StartupUri="HelloWorld.xaml" />
The generated class looks like this:
namespace Special {
class MyApp :
MSAvalon.Windows.Navigation.NavigationApplication
{
.
.
.
}
}
Nearly all applications will require you to write some code—for example, a click event handler for a button or a virtual method override—in addition to the markup that specifies the UI. Let's look at how to combine application code and markup by creating a non-navigation application. I want to emphasize that there is really no compelling reason to create such an application. You can always create a navigation-based application that never actually navigates to a different page. However, writing such an application requires mixing code and markup in the same class, so it serves as a good example.
Recall that creating a non-navigation application requires you to define a custom class that inherits from MSAvalon.Windows.Application and that overrides the OnStartingUp method. The application definition file declares the application object class that your program uses. Therefore, a non-navigation application must define its overriding OnStartingUp method in the same class.
An application configuration file for a non-navigation application contains the same items as a definition file for a navigation application, with a couple exceptions. The root element is Application instead of NavigationApplication. The file must contain or reference the implementation of the OnStartingUp method for your application class.
Using markup and code to implement a single class requires that you associate a source code file with an XAML file. You will often want to develop some portions of your application by using markup and to develop other parts by using a more traditional programming language. I strongly recommend separating the UI and the logic into individual source files.
Simply add an XAML CodeBehind element (defined in the Definition namespace) to the root element of any XAML file and specify the name of a source code file (also known as the code-behind file). The build engine will compile the XAML declarations into a managed class. The build system also compiles the code-behind file into a managed class declaration. The tricky aspect is that both of these class declarations represent partial declarations of a single class.
This XAML definition produces a non-navigation application class:
<Application xmlns=
"http://schemas.microsoft.com/2003/xaml"
xmlns:def="Definition"
def:Language="C#"
def:Class=
"IntroLonghorn.CodeBehindSample"
def:CodeBehind=
"CodeBehind.xaml.cs" />
There are two noteworthy aspects to this application definition file: The Language attribute specifies that the code-behind file contains C# source code, and the CodeBehind attribute specifies that the source filename is CodeBehindMySample2.xaml.cs.
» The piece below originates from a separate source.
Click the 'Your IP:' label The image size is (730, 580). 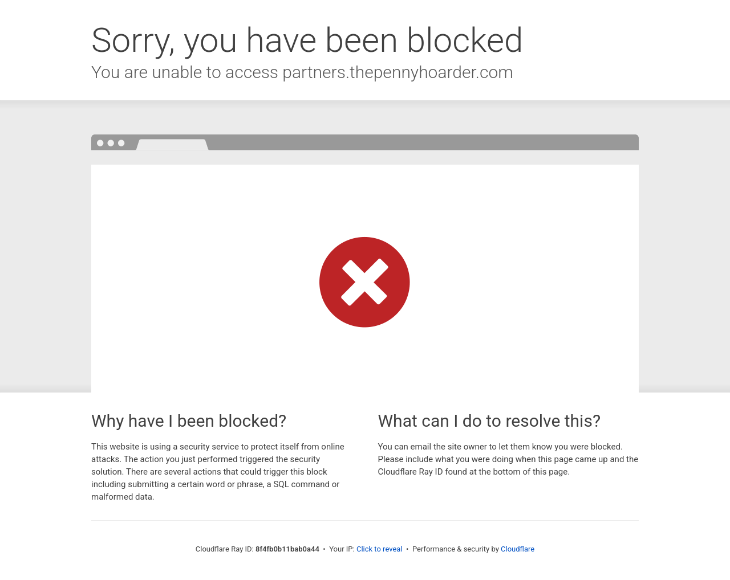tap(342, 549)
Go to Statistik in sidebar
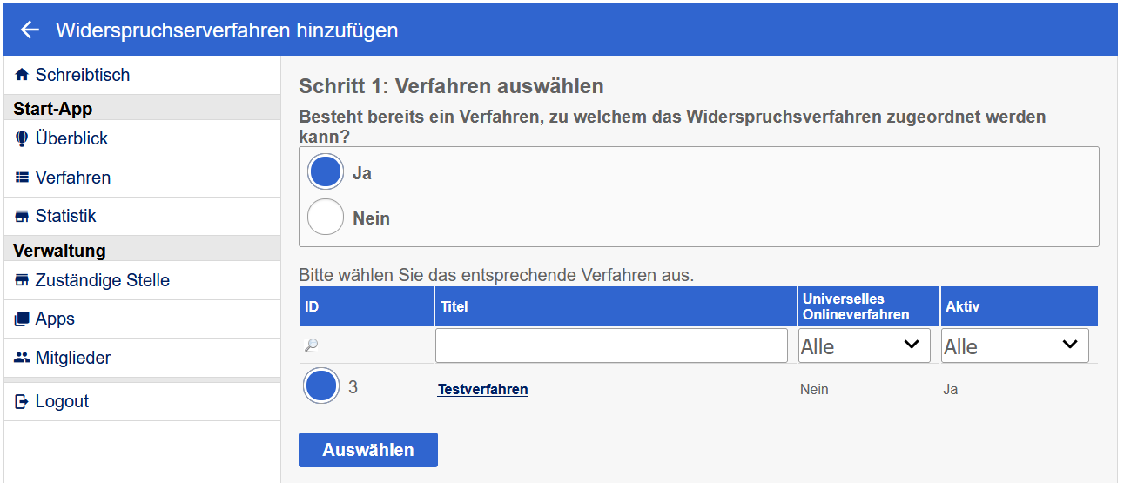The width and height of the screenshot is (1124, 483). (65, 217)
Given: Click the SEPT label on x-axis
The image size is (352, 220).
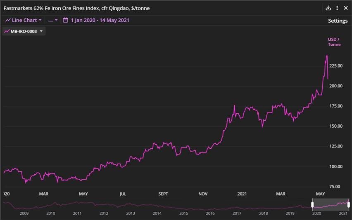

This is the matching source-behind file (see Listing 5).
When you compile an application, MSBuild produces the EXE file plus two manifest files: the application manifest, *.manifest, and a deployment manifest, *.deploy. You use these manifests when deploying an application or document from a server. First, copy the application, all of its dependencies, and the two manifest files to the appropriate location on your server. Second, edit the deployment manifest so that it points to the location of the application manifest.
You've now mastered the basics. Using the information covered in this article and the additional information you can find online, you can write XAML and compile the application. The full version of this chapter also shows you how to deploy and run the resulting application. The sample app in this article is admittedly simple, but it should give you a strong indication of how Microsoft is targeting developers in Longhorn after providing relatively little for them in more recent operating system releases.